Office du Jerriaiscinema

Thursday, 9 December 2010, 3:22 pm
Press Release: Victoria University of Wellington

Tale of Jersey under the jackboot wins scriptwriting prize

A feature film script set in a German-occupied Jersey Island during World War Two, has won Maya Hammarsal the annual David Carson-Parker Embassy Prize.

Her script Abandoned Islands follows a doctor on Jersey, the largest of the Channel Islands, who could leave with his English wife before the Germans arrive, but chooses to stay and help the islanders through the many perils of occupation.

A Master’s student in the Creative Writing programme at Victoria University’s International Institute of Modern Letters (IIML), Maya Hammarsal received the $2000 prize at a function at the Embassy Theatre on Tuesday night. The annual prize is awarded to the best script written during the Master’s course.

“I’m really chuffed to have won this award and hopefully this is just the start. I’d like to attract a seasoned New Zealand director to my script Abandoned Islands. World War Two drama is a genre that sells internationally.
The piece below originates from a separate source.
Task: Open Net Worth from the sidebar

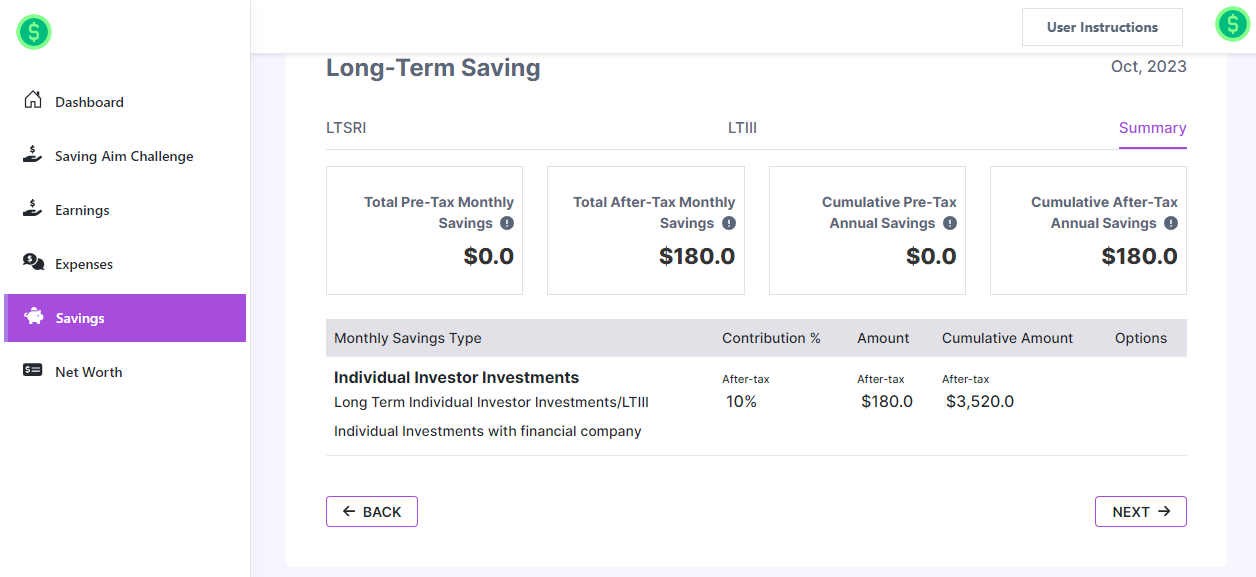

My story would make a great co-production; it gives space to the UK, France or even Germany, coming on board,” says Maya who emigrated from Jersey to New Zealand last year.

“Visually Jersey is a stunning place to film but a lot could be done in New Zealand with New Zealand actors, I’m sure they’d master the Jersey accent!”

Victoria Scriptwriting Programme Director David Geary was highly impressed with the script’s detailed evocation of a time and place that creates an original and compelling historical drama that most of the world knows nothing of.

“It’s a rich world we’re taken into, populated with striking characters, who go through hell and sweep us along with them.

By incorporating the native Jèrriais language, the script also serves to help preserve a culture that is under threat even now.

“Maya is from the island, this story is in her blood. It’s about her family and her people, told with passion, and that comes across on every page.”

Funded through the Victoria University Foundation, the David Carson-Parker Embassy Prize was first established by the Embassy Theatre Trust and is now funded by arts philanthropist David Carson-Parker.